Many types of innocuous overpayments could now potentially lead to false claim liability. If a provider discovers or “knows” of an overpayment and either retains the funds, avoids repayment or does not make a full refund to the government, the entity is vulnerable to enforcement and penalties under the FCA.
Congress removes "presentment clause" and amends intent element in the FCA
Section 4 of FERA also extends potential false claim liability to claims previously beyond the scope of the FCA. The Section 4 amendments were made in response to two recent federal cases.
In the case of Allison Engine Co. v. United States ex rel. Sanders, the U.S. Supreme Court decided that the FCA requires the federal government to prove that a defendant “intended” the government to pay a claim. There was no liability under the FCA unless a recipient of federal funds intended to defraud the government itself.
In another case, United States ex rel. Totten v. Bombardier Corp., the D.C. Circuit Court decided the FCA’s presentment clause limits false claim liability only to entities that directly “presented” a claim to the federal government for payment. Thus, a provider that presented a claim for payment to an agent of the government, instead of directly to the federal government, did not present a false claim within the meaning of the FCA, even if that claim was ultimately paid with federal funds.
Now, there is liability whether or not the recipient intends to defraud the government or the recipient presents a claim directly to the government for payment. To address the issue of intent presented in the Allison Engine decision, FERA removed the language requiring a person using a false statement “to get [a false claim] paid or approved by the government” and replaced it with a requirement that the false statement be “material to” a false claim. To address the “presentment clause” issue presented by the Totten decision, FERA simply deleted the language from the FCA that required direct presentation of a claim to the government in order for liability to attach.

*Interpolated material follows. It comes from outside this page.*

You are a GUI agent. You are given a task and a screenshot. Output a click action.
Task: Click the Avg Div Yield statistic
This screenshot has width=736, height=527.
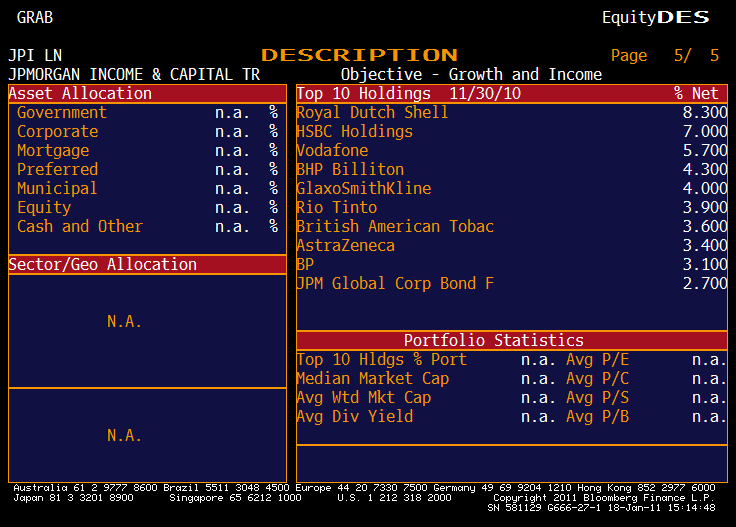point(354,417)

This means that Medicare or Medicaid dollars dispensed through any agent could lead to false claims liability. Agents of the Medicare and Medicaid programs include Medicare Administrative Contractors, Medicare and Medicaid Advantage Organizations, Medicaid HMOs, and other types of Medicare or Medicaid managed care plans. Submitting a false claim to any of these entities, or the knowing retention of an overpayment from any of these payors, could be grounds for liability under the FCA.
These Section 4 amendments take effect retroactively as if enacted on June 7, 2008, and apply “to all claims under the [FCA] that are pending on or after that date.”
Investigative authority
FERA also expands the authority of the attorney general to investigate false claims. FERA increases the attorney general’s ability to issue Civil Investigative Demands pursuant to the FCA and allows designees of the attorney general to issue them. FERA further amends the FCA to allow greater sharing of information retrieved in FCA investigations with qui tam relators and others.
Conclusion
These changes to the FCA became effective May 20, 2009; however certain amendments, as discussed, are retroactive. The new law creates substantially more risk for providers, and enables the government and whistleblowers to pursue enforcement in situations that historically would not have been the subject of the FCA’s draconian remedies.